**Exercise description**
Search the material for the string "below" and copy each line where it occurs.

**Dataset content**
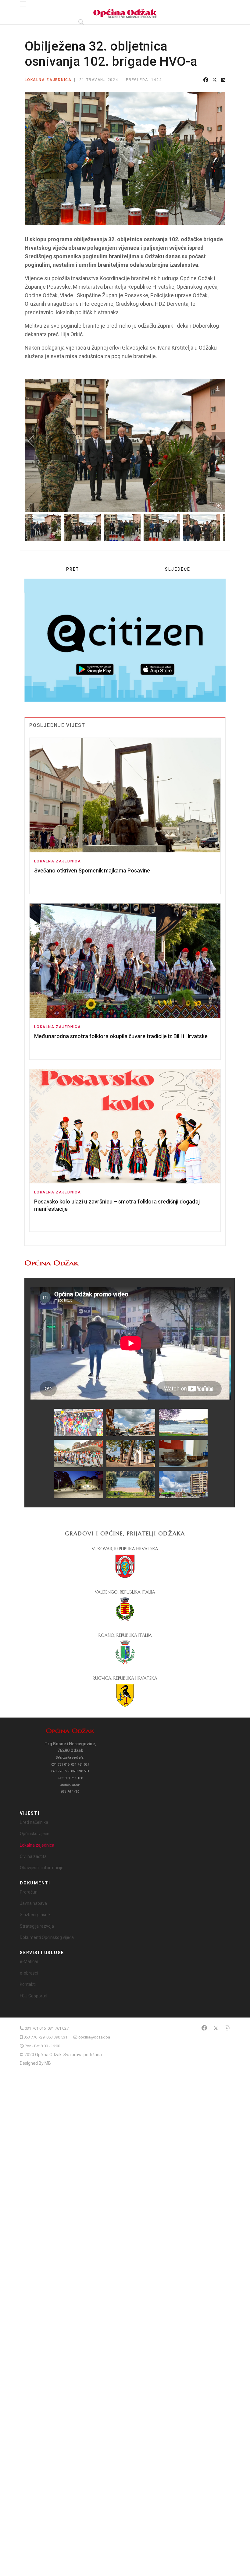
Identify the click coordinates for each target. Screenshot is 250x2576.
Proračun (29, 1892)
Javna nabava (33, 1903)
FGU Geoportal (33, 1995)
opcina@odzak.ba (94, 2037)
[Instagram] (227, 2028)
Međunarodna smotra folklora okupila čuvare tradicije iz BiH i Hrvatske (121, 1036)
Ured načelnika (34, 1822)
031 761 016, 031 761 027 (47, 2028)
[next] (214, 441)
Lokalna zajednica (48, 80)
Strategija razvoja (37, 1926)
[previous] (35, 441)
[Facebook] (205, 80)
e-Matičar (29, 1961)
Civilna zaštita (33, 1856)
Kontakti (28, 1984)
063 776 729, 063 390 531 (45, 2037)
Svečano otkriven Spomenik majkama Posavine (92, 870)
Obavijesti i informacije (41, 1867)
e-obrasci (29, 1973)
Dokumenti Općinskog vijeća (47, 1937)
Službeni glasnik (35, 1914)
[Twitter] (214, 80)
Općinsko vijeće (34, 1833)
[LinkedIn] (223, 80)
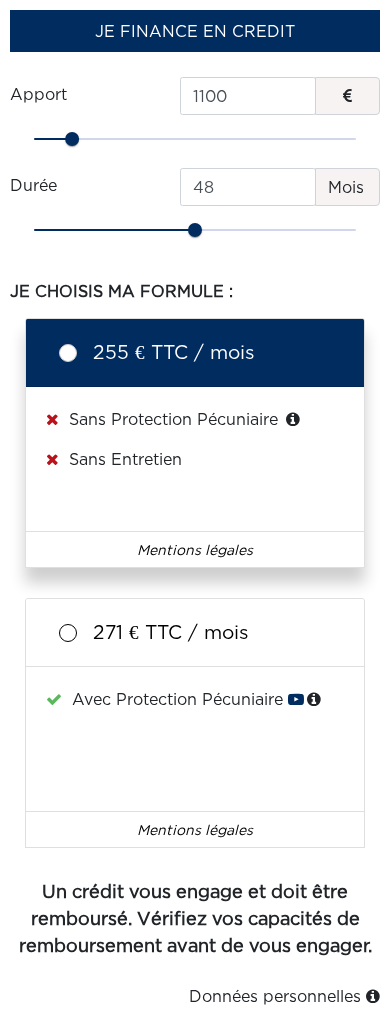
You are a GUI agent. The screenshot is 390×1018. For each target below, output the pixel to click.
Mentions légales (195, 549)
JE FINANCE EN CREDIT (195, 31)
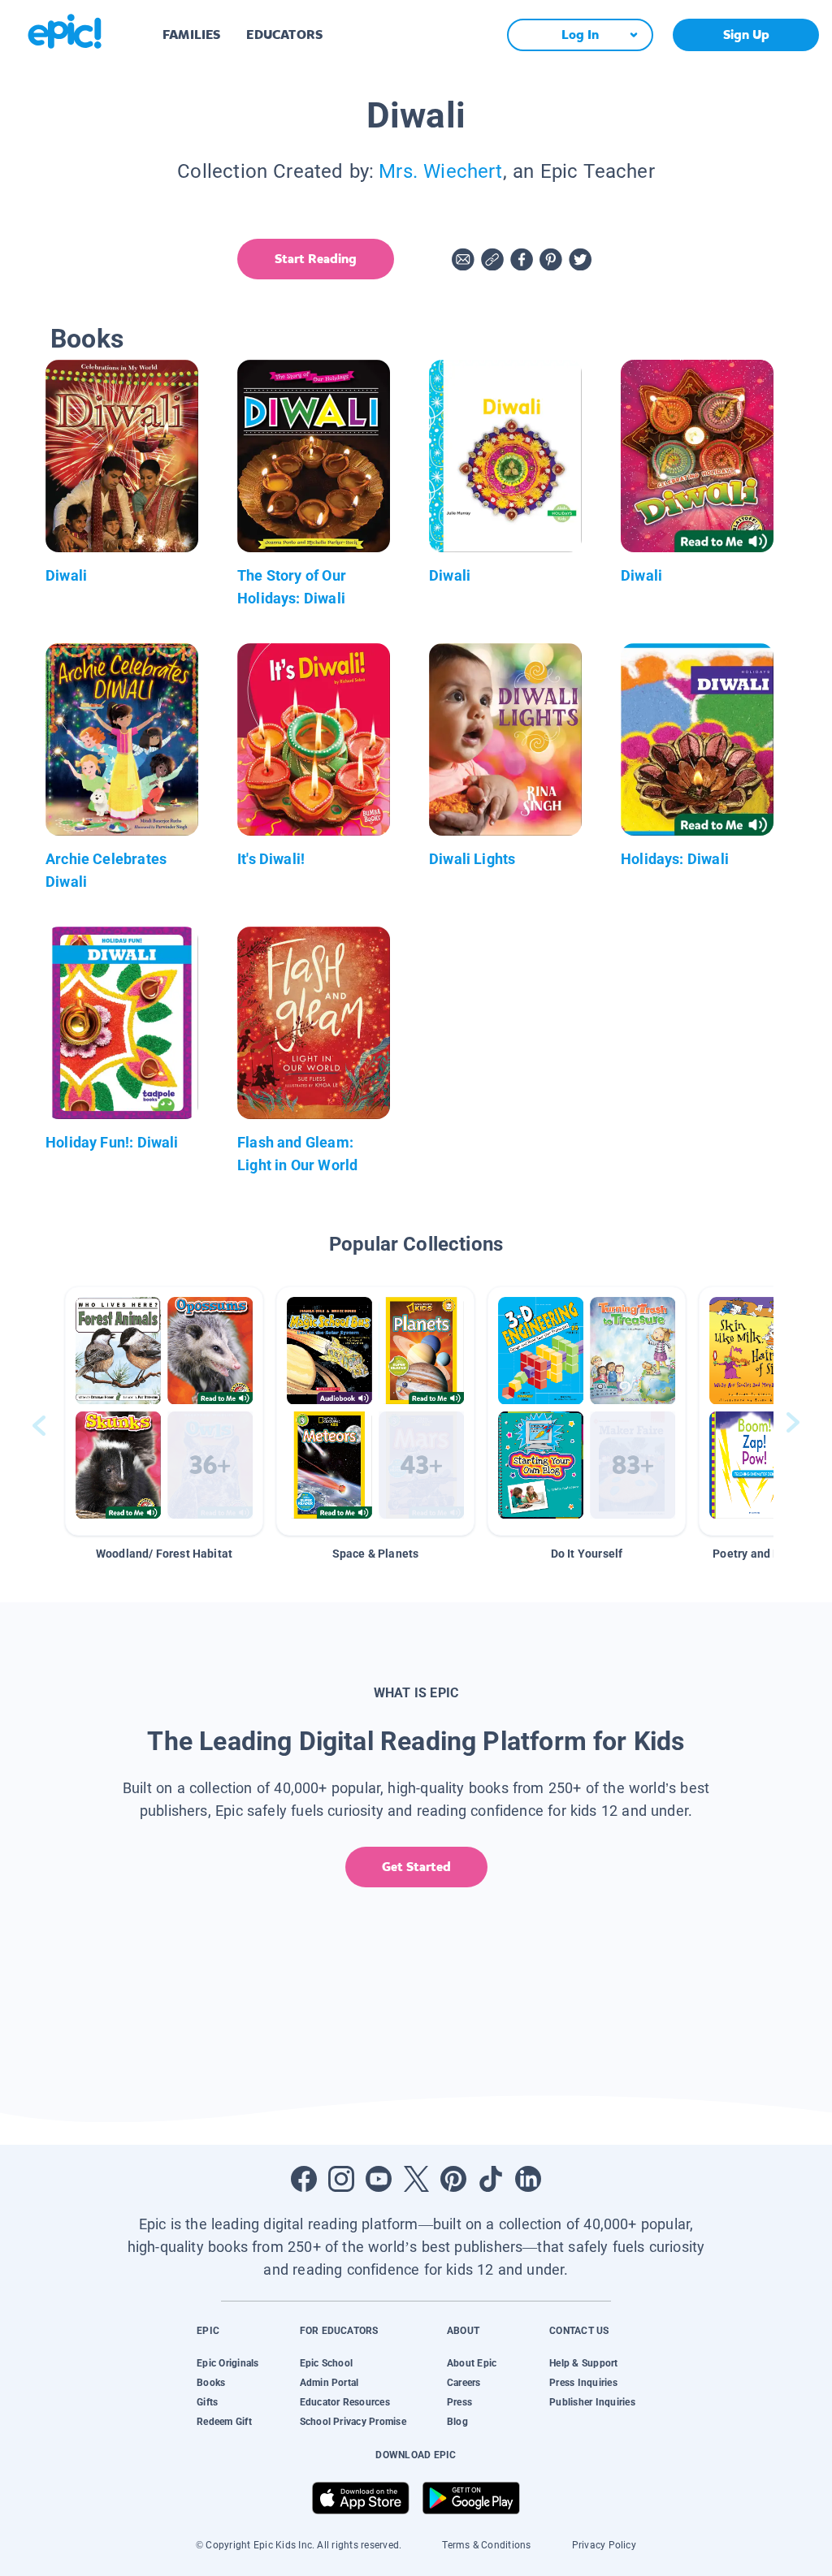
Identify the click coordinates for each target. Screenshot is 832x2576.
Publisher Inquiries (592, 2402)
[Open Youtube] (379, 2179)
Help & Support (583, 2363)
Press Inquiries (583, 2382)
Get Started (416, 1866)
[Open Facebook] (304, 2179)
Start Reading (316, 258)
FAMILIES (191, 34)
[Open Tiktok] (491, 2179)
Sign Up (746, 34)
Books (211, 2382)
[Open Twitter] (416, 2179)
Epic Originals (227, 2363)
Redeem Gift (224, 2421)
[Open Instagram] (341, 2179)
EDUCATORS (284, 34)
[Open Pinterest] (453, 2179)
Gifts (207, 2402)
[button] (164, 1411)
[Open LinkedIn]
==
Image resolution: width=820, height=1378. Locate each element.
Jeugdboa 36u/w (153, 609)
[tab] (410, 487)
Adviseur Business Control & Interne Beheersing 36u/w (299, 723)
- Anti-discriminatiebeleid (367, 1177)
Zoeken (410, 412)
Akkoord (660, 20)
* * *
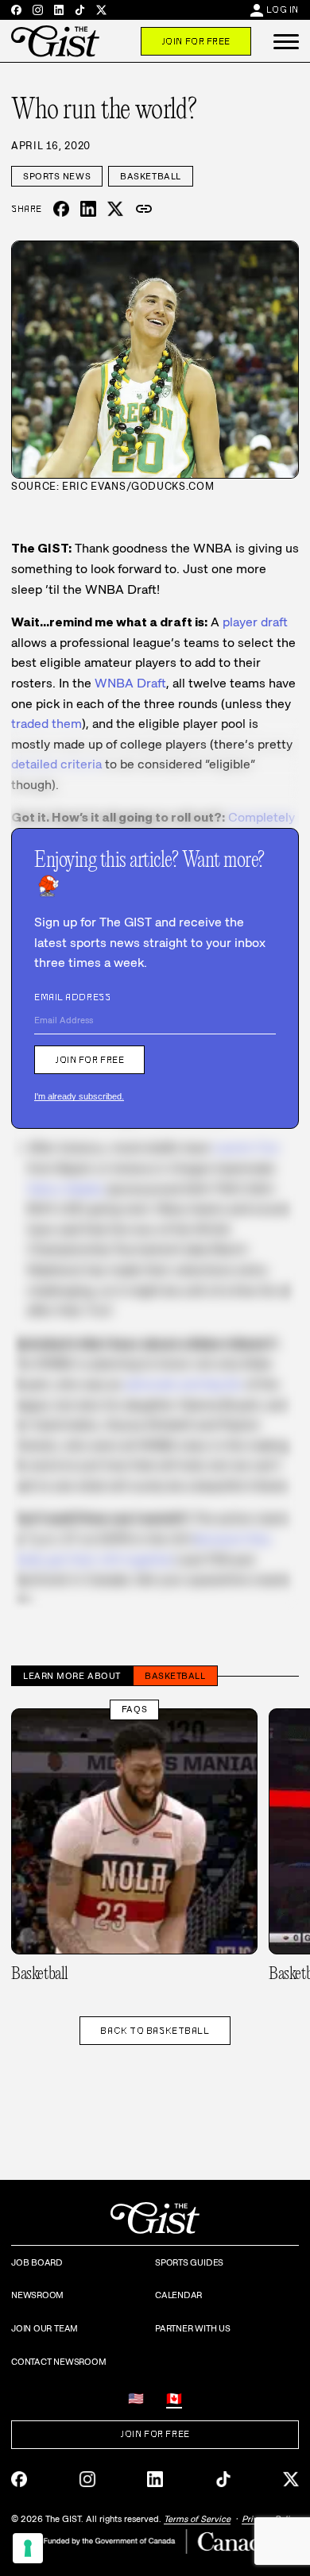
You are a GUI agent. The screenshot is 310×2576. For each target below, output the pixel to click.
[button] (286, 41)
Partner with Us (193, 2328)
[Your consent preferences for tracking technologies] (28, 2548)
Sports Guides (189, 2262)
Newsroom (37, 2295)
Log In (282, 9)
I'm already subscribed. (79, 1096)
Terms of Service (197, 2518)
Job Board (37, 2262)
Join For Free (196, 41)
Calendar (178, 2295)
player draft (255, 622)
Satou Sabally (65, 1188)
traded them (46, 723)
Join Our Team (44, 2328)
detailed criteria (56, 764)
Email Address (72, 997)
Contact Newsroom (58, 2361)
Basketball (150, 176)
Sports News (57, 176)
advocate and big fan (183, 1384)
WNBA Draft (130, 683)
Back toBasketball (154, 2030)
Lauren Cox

**Result of this task**
You are a GUI agent. The screenshot is 390×1018. For each target below, output the pixel to click.
You are a GUI agent. The screenshot is 310×2576. For each target below, output the pixel to click.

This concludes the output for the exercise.